I never played that D&D so I don't know

that is not my experience at all

now you know what could help them remember they can do those things and help the DM rule on trying them... giving the fighter cool special abilities.
Except then the players I'm talking about won't want to play 5e at all, because the experience they want isn't even an option anymore.

And like...the most popular character is standard human champion fighter. That's for a reason.

Now giving a little more explicit "permission" to improvise with skills and physical actions in the PHB, and maybe giving the fighter special "success" levers like "x/day when you make an ability check and it fails, you can instead choose to succeed", could certainly help. Or, "you gain inspiration any time you improvise an action and it succeeds. If you make an ability check, including improvised actions, and it fails, you can try to use that failure to push an ally toward success or hinder an enemy."

But a list of distinct powers? No. That belongs in optional variant features and subclasses, when it comes to the martial classes.
not great, backwards. Now you have the creative guy who can improvise with a fighter getting not just the quick thinking improv but also all the spells

this is where the experienced tables I play at fall. 3-7 players and 1-2 DMs and everyone can and does come up with creative ways to use things, and we always find the best way to have the most options to be creative is to have casters... so we end up with parties that at our largest (I can remember right now) was 3 wizards, 2 clerics, 2 warlocks, and an artificer... two of the 3 wizards did multi class and so did one of the warlocks
Over twenty years and 4 editions (2nd to 5th), I've consistently seen most players improvise less with spells than with skills. Tables that just don't even play martials because spells are always "the correct answer", I don't think I've ever seen, in that time.
it's boreing to you maybe, but to my group it would free up concepts we just skip now to avoide being a drain on the party.
It's boring to enough people that champion fighter is vastly more popular than any wizard. Not just me.

And your group should get optional variants power systems for martials just like other tables should get a dead simple all at-will warlock variant.

But all of the above is why it's probably good that we are getting a wave of new 5e variants to add to the LevelUps and the setting specific 5e-based games. One game is going to have a hard time accommodating your group and mine.

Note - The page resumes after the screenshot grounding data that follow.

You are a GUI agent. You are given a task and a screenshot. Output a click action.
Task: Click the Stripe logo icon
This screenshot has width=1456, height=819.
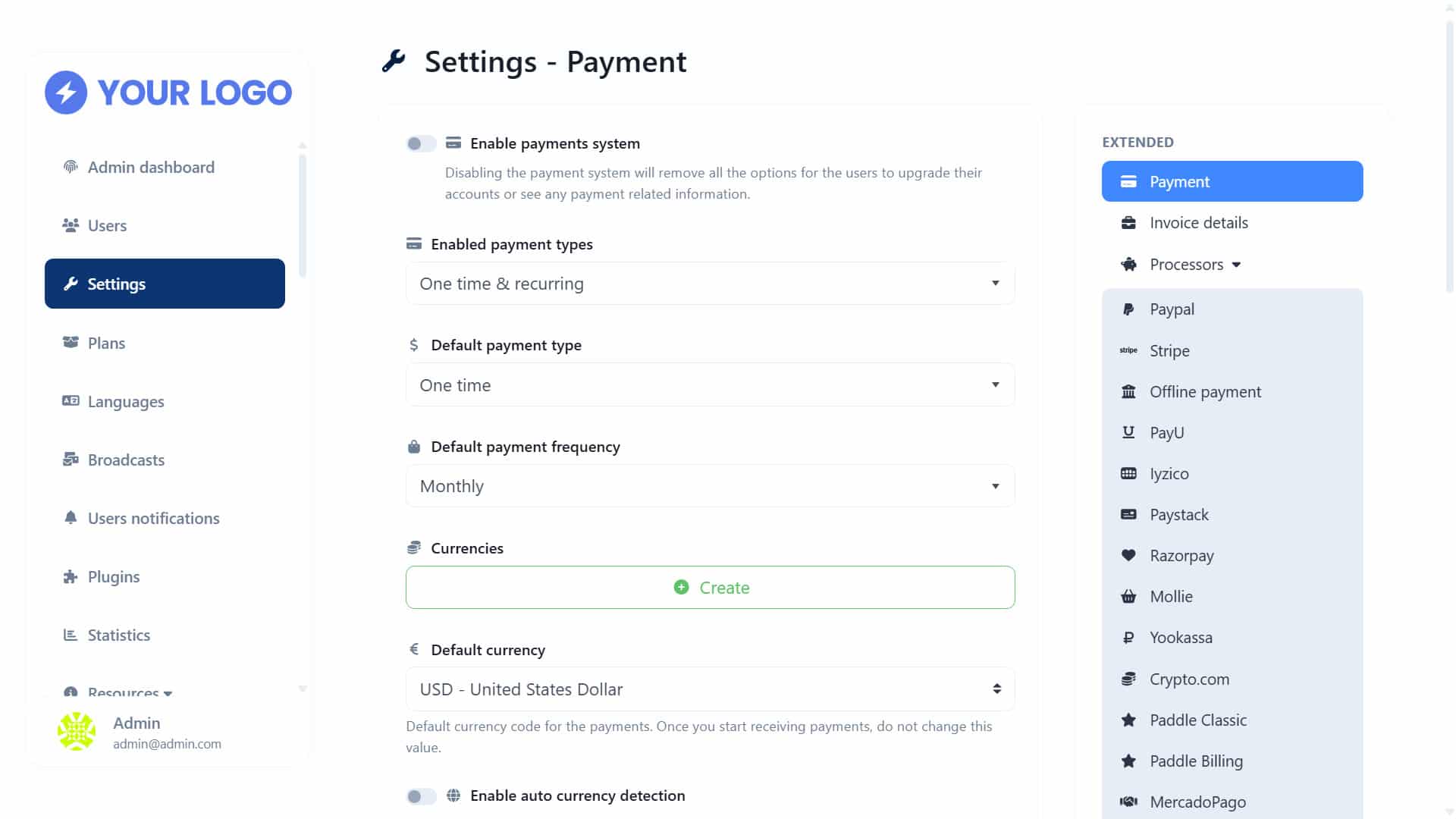1128,350
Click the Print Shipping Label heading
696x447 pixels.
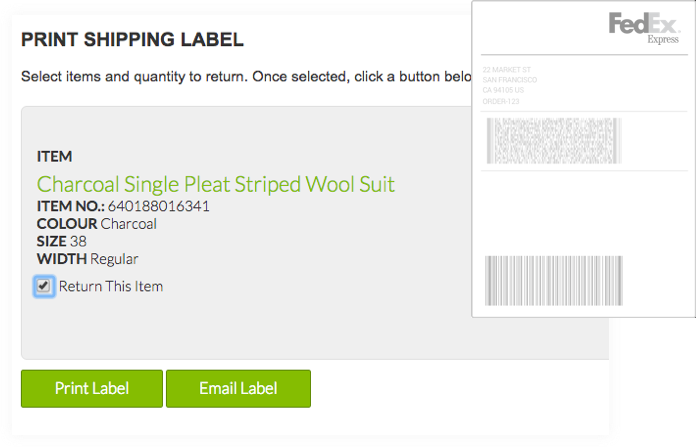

Even in 4e, which we loved, casters could create walls of elemental damage that lasted until the end of the encounter, or create shadow doubles of themselves, or balls of fire that rolled around and did damage to anything they touched and set it on fire, or melded with a creature's shadow and rode it around for multiple rounds, or teleported or flew tactically meaningful distances. The Martial classes could hit things more times, hit more things, impose a condition on a hit, force a target to move one way or another, or to focus on the PC or to ignore them, etc.

And that difference has to be there, for martial characters to be martial characters.
 

The game also provides little in the way of guidance regarding what either the DM or player should expect is achievable within the realm of meaningful improvisation.
5e's single biggest weakness is terrible guidance for players and DMs.
So mileages vary from table to table. This is both feature and bug.

The trouble is that mileages do not vary symmetrically between the casters and the martials.

There is as much need for buttons and dials in the form of spells as there is for buttons and dials in the form of martial abilities. But that is not how they've been distributed.
This part IMO is not true, and indeed the opposite is true. The martials have an equal need to not have the same kind of dials and buttons, as casters have the need to have them.

The only buttons martials need, IMO, are in the skill system, explicit "permission" to improvise with physical and social actions, and soft narrative control in terms of things like "spend an X to make a failure create an opportunity for you or an ally, or hinder an enemy" type stuff. Powers are great optionally, not centrally.